| Passage given |
---*---
Steve Mills (born in 1957 in Marion, Ohio) is an American juggler and unicyclist from Morristown, New Jersey. He is the inventor of the "Mills' Mess" juggling pattern. Mills was taught to juggle by Ron Graham, a juggler and mathematician.

The Dazzling Mills Family
In 1978, Steve married Carol Sue Haines. They began performing a juggling and unicycle act, later accompanied by their children Michelle and Anthony. Together the group became known as The Dazzling Mills Family.

They have performed at venues such as Harlem Globetrotters basketball games, the Arnold Fitness Expo, fairs, and schools.
Television appearances include PM Magazine, The Statler Brothers Show, The Penn and Teller Show, Daily Planet, Most Daring, Smoking Gun Presents, and The Shotgun Red Variety Show.
---*---
| Data excerpts |
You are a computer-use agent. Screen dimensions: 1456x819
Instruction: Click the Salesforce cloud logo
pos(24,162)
---*---
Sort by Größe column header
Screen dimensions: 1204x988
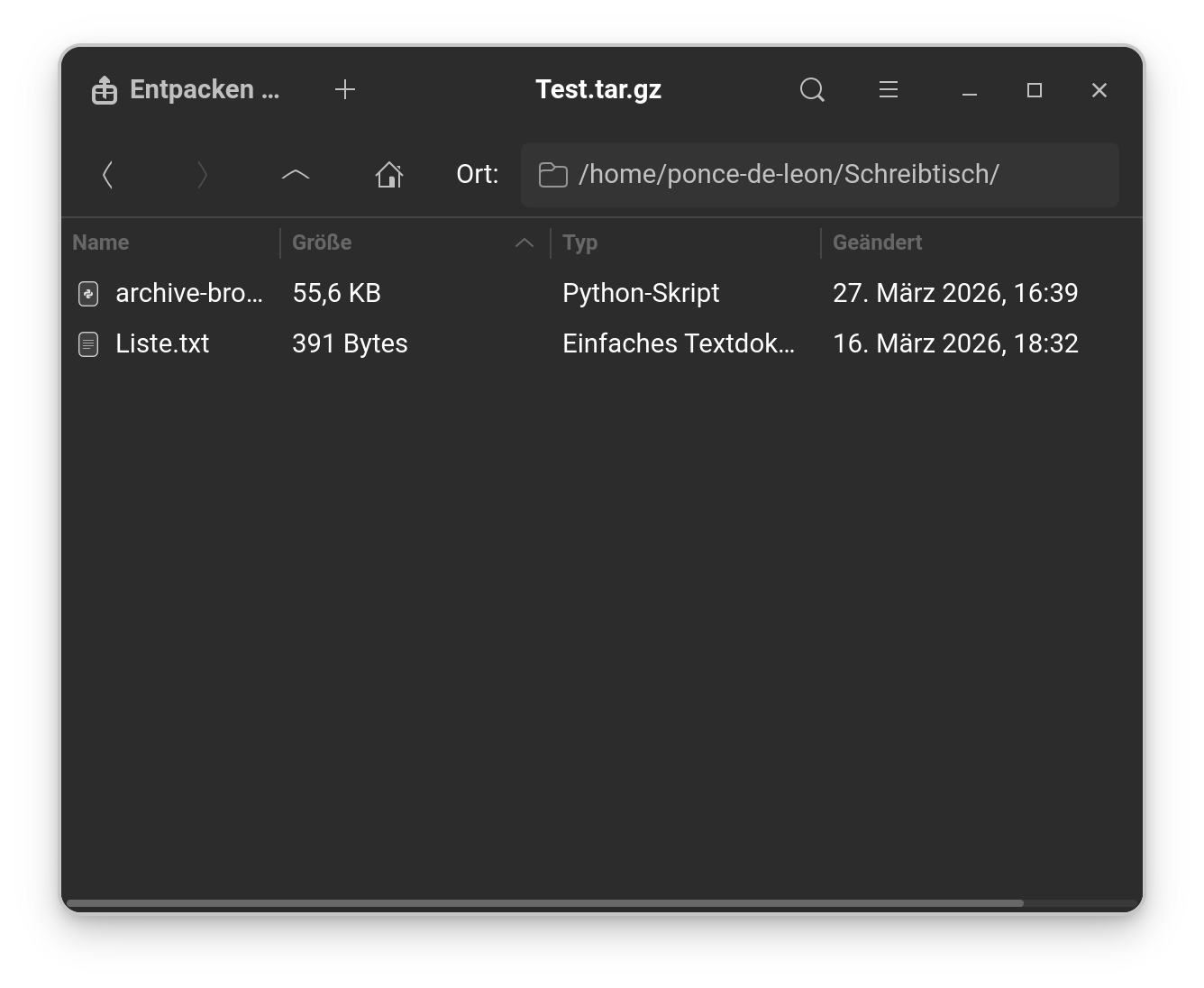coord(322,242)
---*---
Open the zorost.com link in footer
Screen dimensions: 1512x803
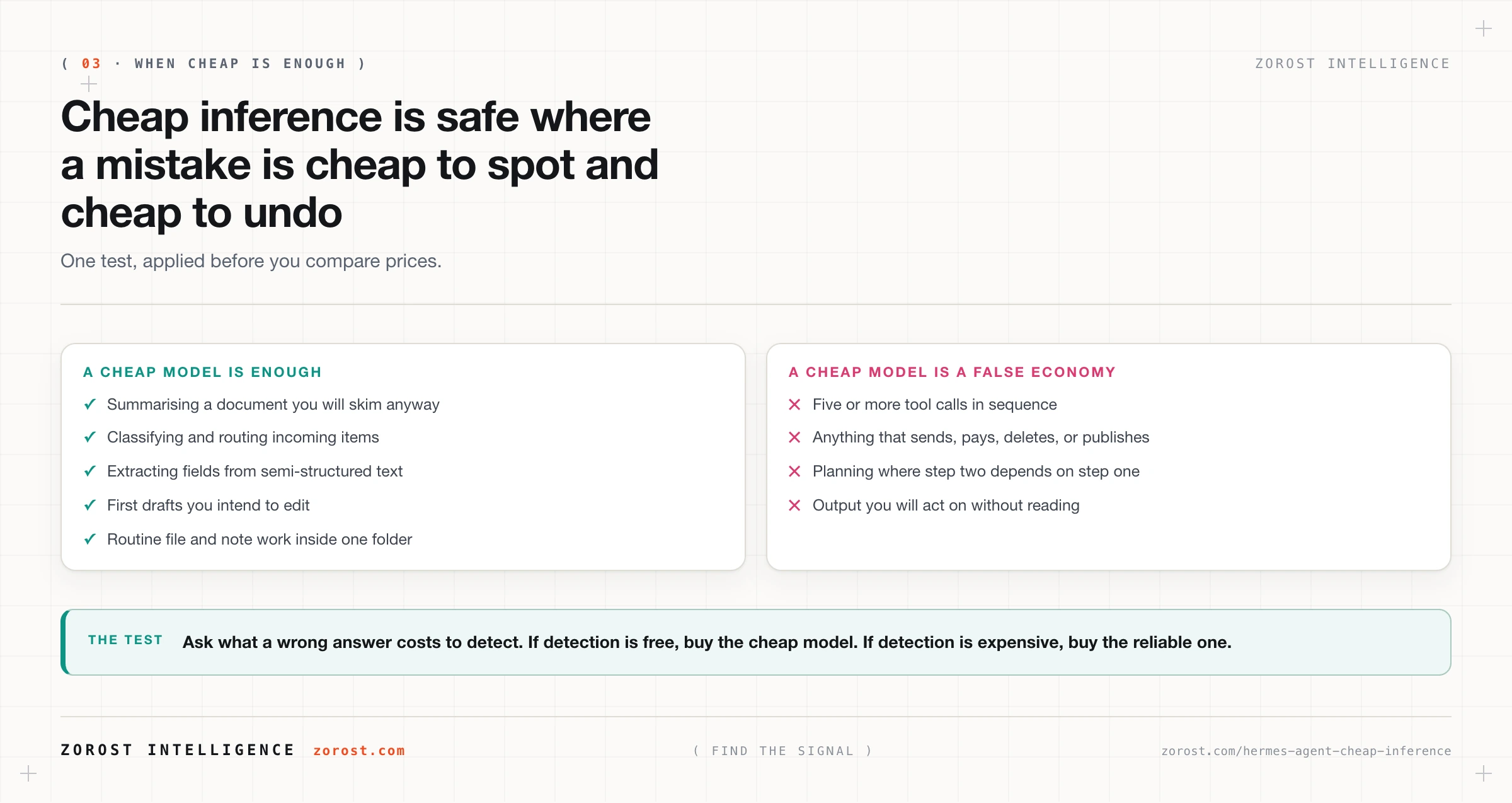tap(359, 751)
---*---
| Set tasks |
1 > According to the Steve Mills biography, in what year did he marry Carol Sue Haines?
2 > Continue the Steve Mills biography from the point where it ends.

| Responses to the exercise |
1 > 1978

2 >
Carol stopped performing in 2004 because of a nerve disorder. Kris Groth, who married Michelle in 2009, joined the group in 2008. In 2011, a baby girl, Chloe, was born to Kris and Michelle. In 2014, the group's web site stopped advertising for the group and was moved to advertising Steve as a solo act. The web site subsequently went dark in late 2017.

Awards
Steve Mills was a winner of the International Jugglers' Association Championships in 1975, 1976 and 1978.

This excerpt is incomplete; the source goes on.